All entries shown below should be duplicated character for character.

[Collected data]
◆ ◆ ◆

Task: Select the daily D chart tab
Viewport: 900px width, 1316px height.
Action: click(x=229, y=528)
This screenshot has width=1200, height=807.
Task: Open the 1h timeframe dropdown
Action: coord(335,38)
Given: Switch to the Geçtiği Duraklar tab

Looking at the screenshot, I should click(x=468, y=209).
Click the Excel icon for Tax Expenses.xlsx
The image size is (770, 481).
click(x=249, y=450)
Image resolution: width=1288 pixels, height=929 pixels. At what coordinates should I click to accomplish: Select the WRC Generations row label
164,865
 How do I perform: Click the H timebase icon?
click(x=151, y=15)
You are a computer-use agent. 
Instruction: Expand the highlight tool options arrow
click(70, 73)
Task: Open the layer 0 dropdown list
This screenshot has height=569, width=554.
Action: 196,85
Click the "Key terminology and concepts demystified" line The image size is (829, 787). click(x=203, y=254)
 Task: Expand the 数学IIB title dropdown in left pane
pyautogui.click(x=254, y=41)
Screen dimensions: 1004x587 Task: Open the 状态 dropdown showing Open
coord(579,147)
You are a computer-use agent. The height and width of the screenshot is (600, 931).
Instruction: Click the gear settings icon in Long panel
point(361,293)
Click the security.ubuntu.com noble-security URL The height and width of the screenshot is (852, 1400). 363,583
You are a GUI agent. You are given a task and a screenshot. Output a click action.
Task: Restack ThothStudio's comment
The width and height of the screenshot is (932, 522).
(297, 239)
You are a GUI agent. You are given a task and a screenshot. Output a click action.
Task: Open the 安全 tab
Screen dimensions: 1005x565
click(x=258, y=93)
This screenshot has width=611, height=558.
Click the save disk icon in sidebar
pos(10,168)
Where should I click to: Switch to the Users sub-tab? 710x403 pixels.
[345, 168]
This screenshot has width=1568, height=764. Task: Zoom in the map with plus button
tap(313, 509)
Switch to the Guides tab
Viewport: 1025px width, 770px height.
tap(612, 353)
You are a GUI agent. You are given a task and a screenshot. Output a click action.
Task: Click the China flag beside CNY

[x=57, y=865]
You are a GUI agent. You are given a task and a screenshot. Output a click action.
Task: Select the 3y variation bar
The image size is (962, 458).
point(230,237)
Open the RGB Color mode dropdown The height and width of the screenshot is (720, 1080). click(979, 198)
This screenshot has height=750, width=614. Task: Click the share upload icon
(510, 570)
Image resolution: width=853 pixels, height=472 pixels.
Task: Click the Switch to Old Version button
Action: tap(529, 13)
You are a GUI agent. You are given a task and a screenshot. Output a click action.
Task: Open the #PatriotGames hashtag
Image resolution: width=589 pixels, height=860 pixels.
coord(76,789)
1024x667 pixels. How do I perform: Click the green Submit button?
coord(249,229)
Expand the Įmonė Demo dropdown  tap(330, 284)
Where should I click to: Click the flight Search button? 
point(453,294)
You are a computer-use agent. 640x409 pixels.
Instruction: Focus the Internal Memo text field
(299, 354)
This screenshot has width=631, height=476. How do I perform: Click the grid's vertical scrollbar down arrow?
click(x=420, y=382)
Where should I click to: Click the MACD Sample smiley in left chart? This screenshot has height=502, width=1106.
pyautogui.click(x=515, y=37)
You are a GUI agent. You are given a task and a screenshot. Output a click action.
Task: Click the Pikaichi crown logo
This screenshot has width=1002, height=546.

◆ ◆ ◆

SOLUTION FOR THIS PROBLEM:
Task: Select the daily D chart tab
Viewport: 900px width, 1316px height.
Action: click(x=229, y=528)
This screenshot has width=1200, height=807.
Task: Open the 1h timeframe dropdown
Action: coord(335,38)
Given: Switch to the Geçtiği Duraklar tab

Looking at the screenshot, I should click(x=468, y=209).
Click the Excel icon for Tax Expenses.xlsx
The image size is (770, 481).
click(x=249, y=450)
Image resolution: width=1288 pixels, height=929 pixels. At what coordinates should I click to accomplish: Select the WRC Generations row label
164,865
 How do I perform: Click the H timebase icon?
click(x=151, y=15)
You are a computer-use agent. 
Instruction: Expand the highlight tool options arrow
click(70, 73)
Task: Open the layer 0 dropdown list
This screenshot has height=569, width=554.
Action: 196,85
Click the "Key terminology and concepts demystified" line The image size is (829, 787). click(x=203, y=254)
 Task: Expand the 数学IIB title dropdown in left pane
pyautogui.click(x=254, y=41)
Screen dimensions: 1004x587 Task: Open the 状态 dropdown showing Open
coord(579,147)
You are a computer-use agent. The height and width of the screenshot is (600, 931).
Instruction: Click the gear settings icon in Long panel
point(361,293)
Click the security.ubuntu.com noble-security URL The height and width of the screenshot is (852, 1400). 363,583
You are a GUI agent. You are given a task and a screenshot. Output a click action.
Task: Restack ThothStudio's comment
The width and height of the screenshot is (932, 522).
(297, 239)
You are a GUI agent. You are given a task and a screenshot. Output a click action.
Task: Open the 安全 tab
Screen dimensions: 1005x565
click(x=258, y=93)
This screenshot has width=611, height=558.
Click the save disk icon in sidebar
pos(10,168)
Where should I click to: Switch to the Users sub-tab? 710x403 pixels.
[345, 168]
This screenshot has width=1568, height=764. Task: Zoom in the map with plus button
tap(313, 509)
Switch to the Guides tab
Viewport: 1025px width, 770px height.
tap(612, 353)
You are a GUI agent. You are given a task and a screenshot. Output a click action.
Task: Click the China flag beside CNY

[x=57, y=865]
You are a GUI agent. You are given a task and a screenshot. Output a click action.
Task: Select the 3y variation bar
The image size is (962, 458).
point(230,237)
Open the RGB Color mode dropdown The height and width of the screenshot is (720, 1080). click(979, 198)
This screenshot has height=750, width=614. Task: Click the share upload icon
(510, 570)
Image resolution: width=853 pixels, height=472 pixels.
Task: Click the Switch to Old Version button
Action: tap(529, 13)
You are a GUI agent. You are given a task and a screenshot. Output a click action.
Task: Open the #PatriotGames hashtag
Image resolution: width=589 pixels, height=860 pixels.
coord(76,789)
1024x667 pixels. How do I perform: Click the green Submit button?
coord(249,229)
Expand the Įmonė Demo dropdown  tap(330, 284)
Where should I click to: Click the flight Search button? 
point(453,294)
You are a computer-use agent. 640x409 pixels.
Instruction: Focus the Internal Memo text field
(299, 354)
This screenshot has width=631, height=476. How do I perform: Click the grid's vertical scrollbar down arrow?
click(x=420, y=382)
Where should I click to: Click the MACD Sample smiley in left chart? This screenshot has height=502, width=1106.
pyautogui.click(x=515, y=37)
You are a GUI agent. You are given a task and a screenshot. Output a click action.
Task: Click the Pikaichi crown logo
This screenshot has width=1002, height=546.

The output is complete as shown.